→ **Faça isto**
Reescreva de forma mais breve o parágrafo do texto fornecido abaixo que começa com “Um dia, quem sabe”, mantendo seus fatos principais.

→ **Texto fornecido**
O maior direito de todo ser vivo é o direito à própria vida. Foto Pexels/Pixabay

“Um dia, quem sabe, nos curemos da miopia profunda que nos impede de enxergar que, por trás de um bife morava uma alma sensitiva, um ser vivente cuja vida lhe pertencia e a sua apropriação e morte não podem ser banalizadas”, comentam os frades gaúchos capuchinhos Gilmar Zampieri e Luiz Carlos Susin, autores do livro “A vida dos outros – Ética e Teologia da Libertação Animal” (de 2015).

“Lá onde o outro é maltratado, silenciado, recalcado, banido e morto a ética está ausente. Mas lá onde meu interesse leva em conta o interesse do outro passa-se para um estágio ético”, continuam.

E o interesse do outro, segundo eles, é simples e óbvio: não ser explorado e desfrutar da vida. Viver é um interesse comum, universal e presente em toda e qualquer espécie animal.

→ **Informações exibidas**

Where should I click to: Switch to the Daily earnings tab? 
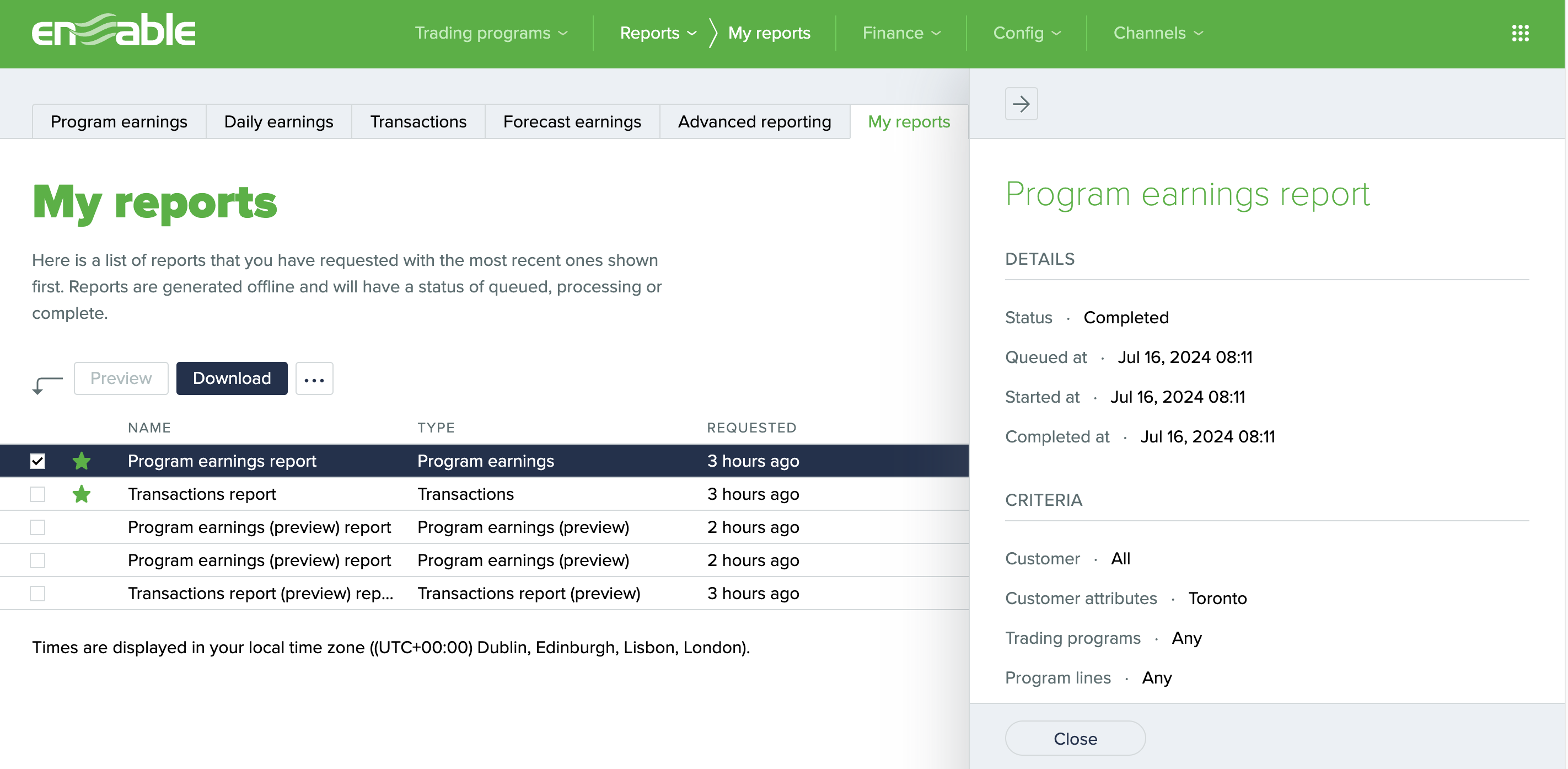click(x=278, y=122)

→ **Resposta escrita**
Os frades capuchinhos gaúchos Gilmar Zampieri e Luiz Carlos Susin, autores do livro “A vida dos outros – Ética e Teologia da Libertação Animal” (2015), dizem que talvez um dia deixemos de ignorar que por trás de um bife havia um ser sensível. Segundo eles, esse ser era dono da própria vida, e sua apropriação e morte não podem ser banalizadas.